For each entry below, output it exactly as it stands.
--- Material provided Enclosed Below ---
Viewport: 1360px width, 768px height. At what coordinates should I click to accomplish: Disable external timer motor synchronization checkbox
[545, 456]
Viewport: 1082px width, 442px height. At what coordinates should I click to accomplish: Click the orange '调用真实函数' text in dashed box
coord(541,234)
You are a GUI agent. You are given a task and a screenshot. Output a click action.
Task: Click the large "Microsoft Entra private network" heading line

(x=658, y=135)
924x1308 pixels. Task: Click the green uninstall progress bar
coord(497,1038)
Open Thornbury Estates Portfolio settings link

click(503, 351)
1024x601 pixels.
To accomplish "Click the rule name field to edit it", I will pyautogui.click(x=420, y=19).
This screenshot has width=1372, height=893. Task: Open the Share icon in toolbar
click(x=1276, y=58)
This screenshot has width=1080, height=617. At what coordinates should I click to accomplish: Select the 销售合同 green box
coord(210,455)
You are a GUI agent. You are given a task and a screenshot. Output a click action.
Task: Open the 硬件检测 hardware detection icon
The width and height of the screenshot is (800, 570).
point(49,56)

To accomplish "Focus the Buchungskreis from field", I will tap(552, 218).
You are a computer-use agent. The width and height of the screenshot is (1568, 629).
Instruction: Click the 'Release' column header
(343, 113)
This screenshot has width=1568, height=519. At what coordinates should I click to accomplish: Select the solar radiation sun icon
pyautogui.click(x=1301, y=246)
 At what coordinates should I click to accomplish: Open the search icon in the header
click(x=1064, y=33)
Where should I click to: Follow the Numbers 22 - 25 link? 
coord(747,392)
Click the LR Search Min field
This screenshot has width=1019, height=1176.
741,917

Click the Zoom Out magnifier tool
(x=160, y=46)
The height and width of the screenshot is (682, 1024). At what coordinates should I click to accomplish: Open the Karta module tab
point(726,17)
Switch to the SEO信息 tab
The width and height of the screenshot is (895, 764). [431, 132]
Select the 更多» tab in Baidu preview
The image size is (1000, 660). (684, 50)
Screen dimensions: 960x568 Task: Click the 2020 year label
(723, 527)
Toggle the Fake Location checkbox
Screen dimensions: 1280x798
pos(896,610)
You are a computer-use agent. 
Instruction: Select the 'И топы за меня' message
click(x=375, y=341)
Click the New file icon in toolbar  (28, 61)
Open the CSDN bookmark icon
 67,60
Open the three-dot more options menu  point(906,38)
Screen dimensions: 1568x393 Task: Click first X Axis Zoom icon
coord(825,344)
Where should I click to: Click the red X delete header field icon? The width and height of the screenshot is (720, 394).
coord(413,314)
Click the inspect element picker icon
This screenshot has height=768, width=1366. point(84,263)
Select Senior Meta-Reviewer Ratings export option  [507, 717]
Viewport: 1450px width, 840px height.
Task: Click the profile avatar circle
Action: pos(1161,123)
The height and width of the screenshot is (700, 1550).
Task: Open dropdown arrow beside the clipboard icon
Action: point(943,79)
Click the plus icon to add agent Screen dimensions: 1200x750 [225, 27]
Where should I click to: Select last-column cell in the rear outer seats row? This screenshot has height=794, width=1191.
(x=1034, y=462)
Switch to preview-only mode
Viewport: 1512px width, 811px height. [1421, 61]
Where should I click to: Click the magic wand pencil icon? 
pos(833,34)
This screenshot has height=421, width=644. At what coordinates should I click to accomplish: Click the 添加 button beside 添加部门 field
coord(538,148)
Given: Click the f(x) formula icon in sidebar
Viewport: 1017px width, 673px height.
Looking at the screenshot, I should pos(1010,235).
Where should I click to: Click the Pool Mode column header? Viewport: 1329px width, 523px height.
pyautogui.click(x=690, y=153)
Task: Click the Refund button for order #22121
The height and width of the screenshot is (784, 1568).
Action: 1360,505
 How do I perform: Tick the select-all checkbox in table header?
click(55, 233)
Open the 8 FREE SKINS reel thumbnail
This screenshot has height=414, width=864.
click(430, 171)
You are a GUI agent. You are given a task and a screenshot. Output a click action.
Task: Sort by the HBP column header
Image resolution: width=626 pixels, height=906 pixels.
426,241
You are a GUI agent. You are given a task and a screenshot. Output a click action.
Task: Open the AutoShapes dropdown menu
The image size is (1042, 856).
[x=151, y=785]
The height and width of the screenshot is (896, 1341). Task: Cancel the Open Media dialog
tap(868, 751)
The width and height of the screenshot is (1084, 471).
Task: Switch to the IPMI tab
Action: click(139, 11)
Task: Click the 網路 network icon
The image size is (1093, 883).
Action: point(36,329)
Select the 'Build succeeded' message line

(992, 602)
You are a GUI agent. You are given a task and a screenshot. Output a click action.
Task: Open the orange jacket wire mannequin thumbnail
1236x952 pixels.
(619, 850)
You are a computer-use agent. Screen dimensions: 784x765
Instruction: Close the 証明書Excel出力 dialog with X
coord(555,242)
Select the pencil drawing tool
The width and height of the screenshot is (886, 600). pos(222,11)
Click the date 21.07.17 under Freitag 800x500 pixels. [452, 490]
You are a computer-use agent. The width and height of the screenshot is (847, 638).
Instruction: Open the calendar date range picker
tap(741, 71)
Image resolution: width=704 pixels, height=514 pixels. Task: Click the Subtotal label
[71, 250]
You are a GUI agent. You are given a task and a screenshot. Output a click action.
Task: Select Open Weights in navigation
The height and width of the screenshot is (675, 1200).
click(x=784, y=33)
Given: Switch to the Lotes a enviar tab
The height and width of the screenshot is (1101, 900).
--- End of Enclosed Material provided ---
Your solution =
Viewport: 1360px width, 768px height. At what coordinates should I click to accomplish: Disable external timer motor synchronization checkbox
[545, 456]
Viewport: 1082px width, 442px height. At what coordinates should I click to accomplish: Click the orange '调用真实函数' text in dashed box
coord(541,234)
You are a GUI agent. You are given a task and a screenshot. Output a click action.
Task: Click the large "Microsoft Entra private network" heading line

(x=658, y=135)
924x1308 pixels. Task: Click the green uninstall progress bar
coord(497,1038)
Open Thornbury Estates Portfolio settings link

click(503, 351)
1024x601 pixels.
To accomplish "Click the rule name field to edit it", I will pyautogui.click(x=420, y=19).
This screenshot has width=1372, height=893. Task: Open the Share icon in toolbar
click(x=1276, y=58)
This screenshot has width=1080, height=617. At what coordinates should I click to accomplish: Select the 销售合同 green box
coord(210,455)
You are a GUI agent. You are given a task and a screenshot. Output a click action.
Task: Open the 硬件检测 hardware detection icon
The width and height of the screenshot is (800, 570).
point(49,56)

To accomplish "Focus the Buchungskreis from field", I will tap(552, 218).
You are a computer-use agent. The width and height of the screenshot is (1568, 629).
Instruction: Click the 'Release' column header
(343, 113)
This screenshot has width=1568, height=519. At what coordinates should I click to accomplish: Select the solar radiation sun icon
pyautogui.click(x=1301, y=246)
 At what coordinates should I click to accomplish: Open the search icon in the header
click(x=1064, y=33)
Where should I click to: Follow the Numbers 22 - 25 link? 
coord(747,392)
Click the LR Search Min field
This screenshot has width=1019, height=1176.
741,917

Click the Zoom Out magnifier tool
(x=160, y=46)
The height and width of the screenshot is (682, 1024). At what coordinates should I click to accomplish: Open the Karta module tab
point(726,17)
Switch to the SEO信息 tab
The width and height of the screenshot is (895, 764). [431, 132]
Select the 更多» tab in Baidu preview
The image size is (1000, 660). (684, 50)
Screen dimensions: 960x568 Task: Click the 2020 year label
(723, 527)
Toggle the Fake Location checkbox
Screen dimensions: 1280x798
pos(896,610)
You are a computer-use agent. 
Instruction: Select the 'И топы за меня' message
click(x=375, y=341)
Click the New file icon in toolbar  (28, 61)
Open the CSDN bookmark icon
 67,60
Open the three-dot more options menu  point(906,38)
Screen dimensions: 1568x393 Task: Click first X Axis Zoom icon
coord(825,344)
Where should I click to: Click the red X delete header field icon? The width and height of the screenshot is (720, 394).
coord(413,314)
Click the inspect element picker icon
This screenshot has height=768, width=1366. point(84,263)
Select Senior Meta-Reviewer Ratings export option  [507, 717]
Viewport: 1450px width, 840px height.
Task: Click the profile avatar circle
Action: pos(1161,123)
The height and width of the screenshot is (700, 1550).
Task: Open dropdown arrow beside the clipboard icon
Action: point(943,79)
Click the plus icon to add agent Screen dimensions: 1200x750 [225, 27]
Where should I click to: Select last-column cell in the rear outer seats row? This screenshot has height=794, width=1191.
(x=1034, y=462)
Switch to preview-only mode
Viewport: 1512px width, 811px height. [1421, 61]
Where should I click to: Click the magic wand pencil icon? 
pos(833,34)
This screenshot has height=421, width=644. At what coordinates should I click to accomplish: Click the 添加 button beside 添加部门 field
coord(538,148)
Given: Click the f(x) formula icon in sidebar
Viewport: 1017px width, 673px height.
Looking at the screenshot, I should pos(1010,235).
Where should I click to: Click the Pool Mode column header? Viewport: 1329px width, 523px height.
pyautogui.click(x=690, y=153)
Task: Click the Refund button for order #22121
The height and width of the screenshot is (784, 1568).
Action: 1360,505
 How do I perform: Tick the select-all checkbox in table header?
click(55, 233)
Open the 8 FREE SKINS reel thumbnail
This screenshot has height=414, width=864.
click(430, 171)
You are a GUI agent. You are given a task and a screenshot. Output a click action.
Task: Sort by the HBP column header
Image resolution: width=626 pixels, height=906 pixels.
426,241
You are a GUI agent. You are given a task and a screenshot. Output a click action.
Task: Open the AutoShapes dropdown menu
The image size is (1042, 856).
[x=151, y=785]
The height and width of the screenshot is (896, 1341). Task: Cancel the Open Media dialog
tap(868, 751)
The width and height of the screenshot is (1084, 471).
Task: Switch to the IPMI tab
Action: click(139, 11)
Task: Click the 網路 network icon
The image size is (1093, 883).
Action: point(36,329)
Select the 'Build succeeded' message line

(992, 602)
You are a GUI agent. You are given a task and a screenshot. Output a click action.
Task: Open the orange jacket wire mannequin thumbnail
1236x952 pixels.
(619, 850)
You are a computer-use agent. Screen dimensions: 784x765
Instruction: Close the 証明書Excel出力 dialog with X
coord(555,242)
Select the pencil drawing tool
The width and height of the screenshot is (886, 600). pos(222,11)
Click the date 21.07.17 under Freitag 800x500 pixels. [452, 490]
You are a computer-use agent. The width and height of the screenshot is (847, 638).
Instruction: Open the calendar date range picker
tap(741, 71)
Image resolution: width=704 pixels, height=514 pixels. Task: Click the Subtotal label
[71, 250]
You are a GUI agent. You are given a task and a screenshot. Output a click action.
Task: Select Open Weights in navigation
The height and width of the screenshot is (675, 1200).
click(x=784, y=33)
Given: Switch to the Lotes a enviar tab
The height and width of the screenshot is (1101, 900).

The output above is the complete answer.